Transformer framework handles missing medical data without imputation
A new architecture fuses vision and tabular clinical data through masked self-attention, maintaining performance when entire modalities or individual features drop out during training or inference.
A transformer framework designed to handle missing medical imaging or structured clinical data without imputation or model switching has been detailed in a preprint posted to arXiv on May 13. The architecture integrates three encoders—vision, tabular, and multimodal fusion—and uses learnable modality tokens to weight unimodal representations before merging them via intermediate fusion with masked self-attention. When a modality or feature is absent, the masking mechanism excludes the corresponding tokens from both information aggregation and gradient propagation, letting the model operate on whatever subset of data is actually present.
Testing on MIMIC-CXR chest radiographs paired with structured clinical variables from MIMIC-IV targeted multilabel classification across 14 diagnostic findings with incomplete annotations.

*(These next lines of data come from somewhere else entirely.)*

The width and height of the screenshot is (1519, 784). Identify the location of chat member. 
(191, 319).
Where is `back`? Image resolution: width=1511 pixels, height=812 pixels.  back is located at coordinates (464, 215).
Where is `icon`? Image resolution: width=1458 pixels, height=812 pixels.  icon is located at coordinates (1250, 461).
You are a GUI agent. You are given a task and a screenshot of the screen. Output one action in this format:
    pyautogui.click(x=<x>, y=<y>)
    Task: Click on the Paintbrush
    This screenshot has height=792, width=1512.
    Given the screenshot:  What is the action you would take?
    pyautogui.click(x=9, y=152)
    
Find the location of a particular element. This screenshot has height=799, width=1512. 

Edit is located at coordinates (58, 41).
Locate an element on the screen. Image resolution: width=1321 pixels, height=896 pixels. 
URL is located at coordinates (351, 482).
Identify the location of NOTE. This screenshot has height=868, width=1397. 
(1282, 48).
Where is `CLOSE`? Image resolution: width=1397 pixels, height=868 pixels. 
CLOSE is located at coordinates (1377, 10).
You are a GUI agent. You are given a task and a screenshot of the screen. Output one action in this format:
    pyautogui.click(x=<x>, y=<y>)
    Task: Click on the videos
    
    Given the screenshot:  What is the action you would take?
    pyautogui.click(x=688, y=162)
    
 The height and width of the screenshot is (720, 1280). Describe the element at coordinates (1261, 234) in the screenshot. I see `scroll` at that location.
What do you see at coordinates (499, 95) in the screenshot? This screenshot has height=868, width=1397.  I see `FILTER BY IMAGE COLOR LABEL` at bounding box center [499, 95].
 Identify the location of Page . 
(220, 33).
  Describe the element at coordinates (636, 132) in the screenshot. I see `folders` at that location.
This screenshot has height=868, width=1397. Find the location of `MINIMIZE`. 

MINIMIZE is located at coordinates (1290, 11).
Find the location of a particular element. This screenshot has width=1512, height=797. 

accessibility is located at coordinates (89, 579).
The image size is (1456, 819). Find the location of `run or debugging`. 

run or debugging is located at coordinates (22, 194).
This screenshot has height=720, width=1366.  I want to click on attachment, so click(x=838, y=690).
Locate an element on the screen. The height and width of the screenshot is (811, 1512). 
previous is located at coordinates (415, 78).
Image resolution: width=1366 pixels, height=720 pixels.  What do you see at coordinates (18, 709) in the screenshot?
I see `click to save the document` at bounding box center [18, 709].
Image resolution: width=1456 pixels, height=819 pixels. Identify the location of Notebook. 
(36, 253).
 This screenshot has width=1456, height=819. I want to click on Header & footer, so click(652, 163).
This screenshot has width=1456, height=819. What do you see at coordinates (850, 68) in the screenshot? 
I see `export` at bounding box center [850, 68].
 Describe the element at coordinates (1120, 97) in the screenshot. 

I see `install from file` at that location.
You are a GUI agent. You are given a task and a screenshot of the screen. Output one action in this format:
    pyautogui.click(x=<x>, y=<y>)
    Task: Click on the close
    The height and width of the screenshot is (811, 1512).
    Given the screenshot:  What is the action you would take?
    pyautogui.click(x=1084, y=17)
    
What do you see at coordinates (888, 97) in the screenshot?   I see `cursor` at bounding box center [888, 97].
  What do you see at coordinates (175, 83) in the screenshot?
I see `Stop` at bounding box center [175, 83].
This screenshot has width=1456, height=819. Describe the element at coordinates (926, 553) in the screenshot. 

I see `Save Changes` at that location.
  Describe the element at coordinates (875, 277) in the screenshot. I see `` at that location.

Two parallel stress-test protocols progressively increased training and inference missingness in each modality separately, spanning fully multimodal to fully unimodal scenarios. Across all regimes, the proposed method outperformed representative baselines, showing smoother performance degradation and improved robustness. A modality-dropout regularization strategy—stochastically removing available modalities during training—further encouraged the model to exploit complementary information under partial data availability. Ablation studies confirmed that attention-level masking and intermediate fusion with joint fine-tuning are key to resilient multimodal inference.
Most existing multimodal medical AI assumes complete modality availability, an assumption that rarely holds in real-world clinical settings where entire imaging studies or lab panels are frequently missing. The preprint does not include open weights or code, so practitioners cannot yet replicate the architecture or test it on their own clinical datasets. The next step to watch is whether the authors release an implementation or pretrained checkpoints that let hospital ML teams adapt the framework to their own data streams, and whether the attention-masking approach generalizes beyond vision-tabular pairs to other heterogeneous medical modalities like genomics, time-series vitals, or free-text notes.